Given passage:
++++

I needed you to get me back on track. I was just so angry. Not that he was with MOW or whatever (well a little bit)...it is the fact that he is spending hundreds of dollars (and yes i know this for sure) on hotel rooms and I am struggling to feed my kids. He is selling our home because he says he can't afford it yet he can afford hotels. It just really got me angry yesterday.
My H used to be the most honest person. Now all he does is lie. It is so sad. Lie to me. Lie to d13. To everyone. I just don't know how he lives with himself. I have to wonder if guilt is eating him up inside or if he is content in thinking he is fooling me. Little does he know....
You are right though. I am giving him and MOW too much head space. It just hurts that he takes time away from d13 to be with her. Then he complains he never gets to see d13 since she is in camp all day. Oh well. I won't feel sorry for him any more.
As for me and the kids...we are a tight little family. H is too far gone for me to think of him as a member. It feels like he is the uncle who comes in every now and then for a visit. It is very strange. I really do need to detach more. I don't think my H will ever return. He will never admit he was wrong and never be able to do the work to fix this. He is too afraid to face it.
The mask is on for H right now. He is really medicating with something since he doesn't seem to be too low right now. He seems to be ok. Part of me sometimes questions how depressed he really is. Even his sisters say he is a master manipulator and always has been.
Snodderly, are there any articles or readings you can point me too regarding depression?
I promise, I will behave. Thank you for your help.

++++

Problem to solve: For each statement, say yes or no according to whether it agrees with the post above, and quote the words of the post that decide it: (a) the writer's husband says he is selling their home because he can't afford it; (b) the writer expects her husband to return someday; (c) the husband's sisters describe him as a master manipulator.

++++

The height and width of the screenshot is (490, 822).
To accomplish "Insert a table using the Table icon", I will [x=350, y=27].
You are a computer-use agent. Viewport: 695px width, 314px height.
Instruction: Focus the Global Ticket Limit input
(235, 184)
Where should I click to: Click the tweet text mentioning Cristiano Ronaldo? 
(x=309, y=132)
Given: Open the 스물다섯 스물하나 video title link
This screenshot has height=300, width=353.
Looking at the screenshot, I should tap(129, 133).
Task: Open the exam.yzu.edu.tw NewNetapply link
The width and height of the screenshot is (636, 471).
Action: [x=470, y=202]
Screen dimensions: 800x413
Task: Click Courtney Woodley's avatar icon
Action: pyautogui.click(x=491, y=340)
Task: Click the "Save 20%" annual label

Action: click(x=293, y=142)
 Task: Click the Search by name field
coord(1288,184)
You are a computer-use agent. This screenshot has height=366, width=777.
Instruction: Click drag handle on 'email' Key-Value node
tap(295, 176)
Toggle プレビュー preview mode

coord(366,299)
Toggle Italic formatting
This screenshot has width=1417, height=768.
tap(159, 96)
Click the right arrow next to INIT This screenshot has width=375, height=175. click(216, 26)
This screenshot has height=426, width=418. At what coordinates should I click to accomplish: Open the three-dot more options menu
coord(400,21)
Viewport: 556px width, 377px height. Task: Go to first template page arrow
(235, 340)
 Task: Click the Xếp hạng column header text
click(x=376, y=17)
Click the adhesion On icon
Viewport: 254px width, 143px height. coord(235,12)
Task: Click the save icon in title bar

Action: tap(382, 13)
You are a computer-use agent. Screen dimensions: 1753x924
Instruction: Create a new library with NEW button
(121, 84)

++++

Output of the exercise:
(a) Yes: "He is selling our home because he says he can't afford it yet he can afford hotels."
(b) No: "I don't think my H will ever return."
(c) Yes: "Even his sisters say he is a master manipulator and always has been."